- _Source passage_
>>>

← home
Github: datasets/trec_robust04.py

ir_datasets: TREC Robust 2004

Index
  1. trec-robust04
  2. trec-robust04/fold1
  3. trec-robust04/fold2
  4. trec-robust04/fold3
  5. trec-robust04/fold4
  6. trec-robust04/fold5

Data Access Information

To use this dataset, you need a copy of TREC disks 4 and 5, provided by NIST.

Your organization may already have a copy. If this is the case, you may only need to complete a new "Individual Argeement". Otherwise, your organization will need to file the "Organizational agreement" with NIST. It can take some time to process, but you will end up with a password-protected download link.

ir_datasets needs the following directories from the source:

ir_datasets expects the above directories to be copied/linked under ~/.ir_datasets/trec-robust04/trec45. The source document files themselves can either be compressed or uncompressed (it seems they have been distributed both ways in the past.) If ir_datasets does not find the files it is expecting, it will raise an error.


"trec-robust04"

trec-robust04 is deprecated. Consider using disks45/nocr/trec-robust-2004 instead, which provides better parsing of the corpus.

The TREC Robust retrieval task focuses on "improving the consistency of retrieval technology by focusing on poorly performing topics."

The TREC Robust document collection is from TREC disks 4 and 5. Due to the copyrighted nature of the documents, this collection is for research use only, which requires agreements to be filed with NIST. See details here.

<<<

Data extracted from a collection
>>>

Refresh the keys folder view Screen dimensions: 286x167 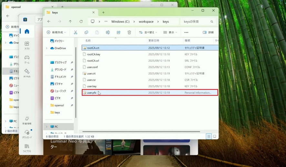click(81, 22)
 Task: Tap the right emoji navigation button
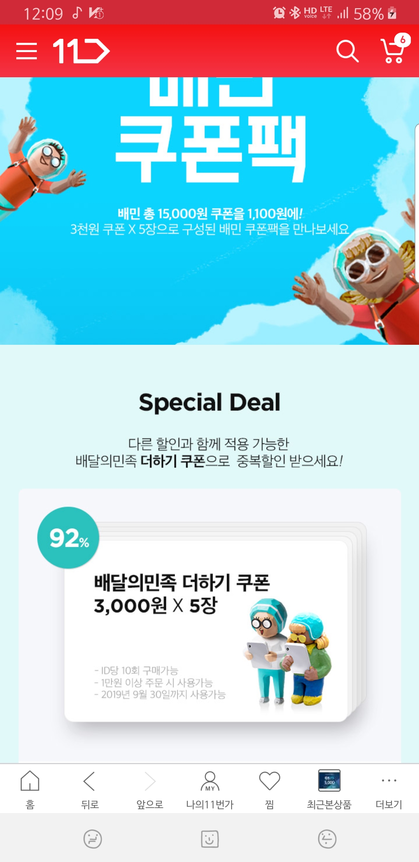pyautogui.click(x=327, y=839)
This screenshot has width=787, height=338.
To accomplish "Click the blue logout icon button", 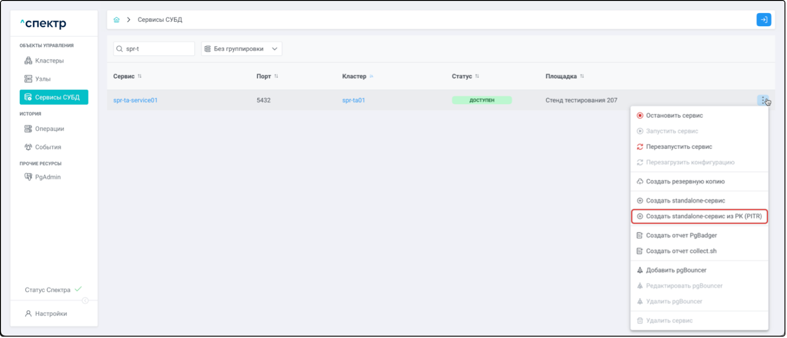I will pyautogui.click(x=763, y=20).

<<<

- _What you need to do_
A. From the TREC Robust 2004 page, copy the passage between "ir_datasets needs the" and "of the corpus.", inclusive.
B. According to the TREC Robust 2004 page, which dataset should be used instead of the deprecated trec-robust04?

- _Written answers_
A.
ir_datasets needs the following directories from the source:

ir_datasets expects the above directories to be copied/linked under ~/.ir_datasets/trec-robust04/trec45. The source document files themselves can either be compressed or uncompressed (it seems they have been distributed both ways in the past.) If ir_datasets does not find the files it is expecting, it will raise an error.


"trec-robust04"

trec-robust04 is deprecated. Consider using disks45/nocr/trec-robust-2004 instead, which provides better parsing of the corpus.

B. disks45/nocr/trec-robust-2004